4. My mother is a hypochondriac who uses it as power and control while she feeds.
5. Bertha Better Than You would never be my friend.
In one sentence: She is a lazy and vain golddigger who literally ‘served’ her two daughters on a platter to a pedophile so she could live the high society life.
We were active in a Christian church for only about 3 years while growing up, but she’s one of the devote faithful now. She still tries to manipulate me by voicing her fear that I won’t make it to heaven to be with her. Luckily, I’m off to Sirius and she’s reincarnating, so I don’t have to worry about that.

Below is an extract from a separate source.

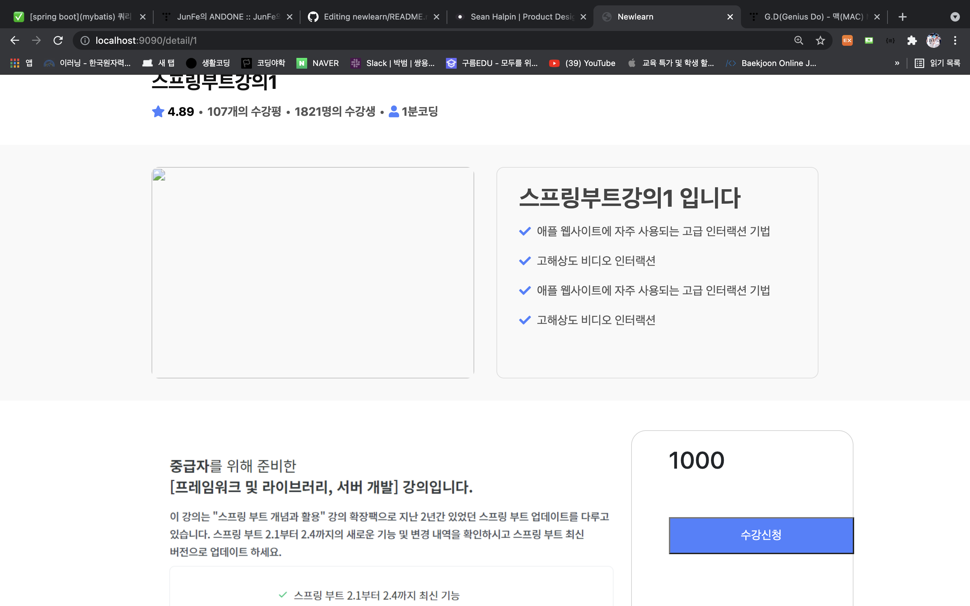Open tab search with the top-right chevron
970x606 pixels.
[x=955, y=16]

Since I was a small child she’d say, “I love you because you’re my daughter, but I don’t like you as a person.” While I still don’t understand why you’d start saying that to a 6 year old, I do understand the concept of being required to love someone and not liking them. My parents married a second time and my arrival was a few months later. Their second divorce shortly after that. I believe my birth was not wanted and my existence was endured. This also explains being the scapegoat that followed the golden child. Don’t mistake this as a victim stance. My realization of “my worthiness” required my realization that how I was treated wasn’t because I was a bad person. I was just treated badly by those who should be the closest to me.

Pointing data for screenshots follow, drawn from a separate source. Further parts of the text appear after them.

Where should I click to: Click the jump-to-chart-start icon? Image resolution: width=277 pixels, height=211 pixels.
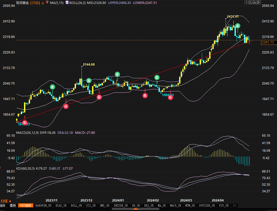[x=251, y=2]
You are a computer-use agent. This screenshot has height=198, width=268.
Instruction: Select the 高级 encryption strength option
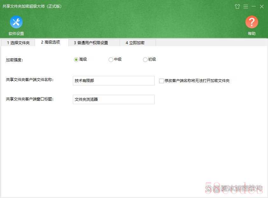coord(76,59)
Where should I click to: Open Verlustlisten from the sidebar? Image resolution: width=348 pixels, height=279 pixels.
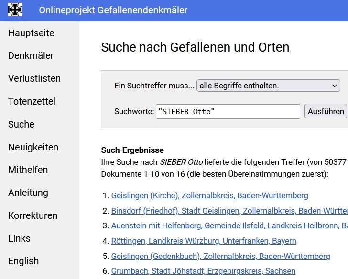[x=34, y=78]
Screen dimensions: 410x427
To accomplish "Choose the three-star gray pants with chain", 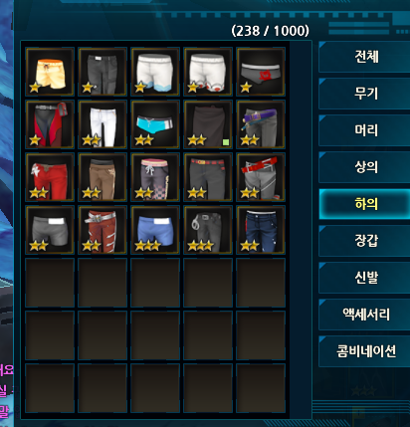I will click(x=208, y=230).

The required weekly checking-in calls have diminished to monthly the past few years with a 5 hour drive to visit about every 6 years. I cannot change her, but I can limit the amount of time I’m susceptible to her abuse. I’d like to successfully overcome the conflict of self protection vs unconditional love within myself. I want break all contact, however, I still feel enough guilt (mother, sister and society) to maintain contact. This is the one little piece of prison left in my head and on my monthly to-do list next to scouring the catbox.
I’ve come to this article hoping it can help me understand if this is why after a lifetime of writing I have suddenly sabotaged myself. Never in my life have I ever done this before & I can’t seem to break out of it. The trick for me is I was raised off & on by my mother & my aunt. Two totally different personalities. I’m hoping it may hold the answer. I want to write again.